Pueden parecer fantasías suprematistas, figurines para teatro soviético, época de Meyerhold, de Maiakovsky cuando aún soñaba. Pero hay algo más, algo más profundo. Situemos una de esas figuras junto a una pintura conmovedora de Carracci, su “Lamentación por Cristo muerto”.
Las figuras de Oliver bien podrían ser figurantes en el teatro de dolor de Carracci, sólo les faltan los ausentes brazos para retorcerlos de dolor ante el drama. En esa planta, dispone algunas de estas figuras, en un montaje escenográfico, ante una cruz plena. Es lo que Oliver ha dispuesto como un cortejo cofrade, como una fila de penitentes que se inclina ante la cruz. Aquí están.

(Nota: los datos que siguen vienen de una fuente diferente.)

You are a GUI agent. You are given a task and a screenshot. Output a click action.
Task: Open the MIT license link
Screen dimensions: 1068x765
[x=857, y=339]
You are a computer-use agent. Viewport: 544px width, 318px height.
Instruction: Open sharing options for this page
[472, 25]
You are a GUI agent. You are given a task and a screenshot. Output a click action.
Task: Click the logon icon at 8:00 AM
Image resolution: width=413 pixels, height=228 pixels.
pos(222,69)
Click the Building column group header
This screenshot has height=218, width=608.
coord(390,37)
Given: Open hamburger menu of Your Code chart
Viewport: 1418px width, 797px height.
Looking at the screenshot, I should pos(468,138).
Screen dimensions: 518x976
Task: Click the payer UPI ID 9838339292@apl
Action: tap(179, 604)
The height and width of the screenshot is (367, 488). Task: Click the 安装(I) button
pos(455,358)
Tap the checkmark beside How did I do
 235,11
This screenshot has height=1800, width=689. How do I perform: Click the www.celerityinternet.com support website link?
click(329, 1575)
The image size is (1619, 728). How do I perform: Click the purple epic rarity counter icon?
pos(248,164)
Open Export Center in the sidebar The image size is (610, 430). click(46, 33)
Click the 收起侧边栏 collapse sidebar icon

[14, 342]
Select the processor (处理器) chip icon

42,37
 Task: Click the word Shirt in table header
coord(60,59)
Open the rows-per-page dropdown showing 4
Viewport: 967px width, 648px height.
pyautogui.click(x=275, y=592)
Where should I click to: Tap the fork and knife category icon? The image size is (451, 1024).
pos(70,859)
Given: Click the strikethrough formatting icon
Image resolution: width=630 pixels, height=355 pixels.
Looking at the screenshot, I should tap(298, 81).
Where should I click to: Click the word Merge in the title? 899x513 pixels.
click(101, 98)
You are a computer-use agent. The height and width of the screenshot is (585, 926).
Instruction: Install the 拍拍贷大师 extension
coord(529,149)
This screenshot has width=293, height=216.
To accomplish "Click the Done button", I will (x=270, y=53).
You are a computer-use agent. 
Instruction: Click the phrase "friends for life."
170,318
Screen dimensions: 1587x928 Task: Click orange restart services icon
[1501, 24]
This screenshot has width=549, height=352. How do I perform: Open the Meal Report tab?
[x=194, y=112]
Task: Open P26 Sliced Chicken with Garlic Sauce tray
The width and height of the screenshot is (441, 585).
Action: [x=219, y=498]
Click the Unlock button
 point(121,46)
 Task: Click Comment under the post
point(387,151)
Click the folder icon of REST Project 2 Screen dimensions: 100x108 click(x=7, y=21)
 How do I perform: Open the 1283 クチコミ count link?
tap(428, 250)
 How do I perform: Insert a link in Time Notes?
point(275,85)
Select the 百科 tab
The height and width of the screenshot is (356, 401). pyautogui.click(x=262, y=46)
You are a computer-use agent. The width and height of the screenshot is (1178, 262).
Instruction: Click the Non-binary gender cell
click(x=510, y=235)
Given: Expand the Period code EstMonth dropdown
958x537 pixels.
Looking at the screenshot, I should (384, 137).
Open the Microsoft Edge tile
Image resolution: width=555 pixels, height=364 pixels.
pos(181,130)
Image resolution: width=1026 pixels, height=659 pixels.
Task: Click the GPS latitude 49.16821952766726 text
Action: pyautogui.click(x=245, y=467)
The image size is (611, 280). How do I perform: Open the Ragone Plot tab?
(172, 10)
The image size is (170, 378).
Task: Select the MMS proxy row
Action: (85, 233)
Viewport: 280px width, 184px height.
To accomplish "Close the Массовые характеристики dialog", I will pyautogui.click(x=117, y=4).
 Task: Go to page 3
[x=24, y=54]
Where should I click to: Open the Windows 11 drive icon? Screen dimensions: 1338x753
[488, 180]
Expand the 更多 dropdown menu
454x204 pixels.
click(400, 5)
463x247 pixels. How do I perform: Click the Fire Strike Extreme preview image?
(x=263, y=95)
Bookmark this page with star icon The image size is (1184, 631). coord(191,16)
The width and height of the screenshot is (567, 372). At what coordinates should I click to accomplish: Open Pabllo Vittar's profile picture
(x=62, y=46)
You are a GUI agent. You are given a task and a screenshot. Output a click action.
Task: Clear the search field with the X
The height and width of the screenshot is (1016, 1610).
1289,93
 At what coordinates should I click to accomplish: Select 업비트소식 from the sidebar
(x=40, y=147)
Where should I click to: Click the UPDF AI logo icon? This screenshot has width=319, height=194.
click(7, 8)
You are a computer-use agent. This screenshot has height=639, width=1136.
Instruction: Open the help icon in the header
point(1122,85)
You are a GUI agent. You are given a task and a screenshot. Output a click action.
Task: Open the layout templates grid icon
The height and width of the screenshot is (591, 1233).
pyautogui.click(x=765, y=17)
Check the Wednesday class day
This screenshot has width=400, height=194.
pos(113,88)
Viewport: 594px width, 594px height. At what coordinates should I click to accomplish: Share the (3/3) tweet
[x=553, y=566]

Al llegar aquí, una vez que hemos intuido ese acercamiento al dolor a través de la geometría, captado cómo la escala de esos penitentes dispone sus cabezas cúbicas hacia el redentor ausente y representado por la forma de la cruz que los mortales mismos guardan y manifiestan en su forma, descendamos la escalera. Abajo, ausencia y espejo, está la cruz sin personas, está la esperanza, la tumba que se abre vencida e inútil. La luz, la música de Bach otra vez.
¿Es la necesidad de trascendencia, ahora que hace frío oscuro y pobre, lo que convierte una exposición, perfiles de hierro pintado, en un sacramento? Seguramente Oliver sonreirá al ver todo esto, al leer este castellano tortuoso y no torturado, agitará la cabeza quijotesca, y tal vez en inglés dirá "este Mario, es terrible" y señalará la pantalla a Jenny. Sé que dentro de poco expondrá en Vélez-Málaga, me abrazará emocionado y me llamará amigo. Y después, podré ir en paz.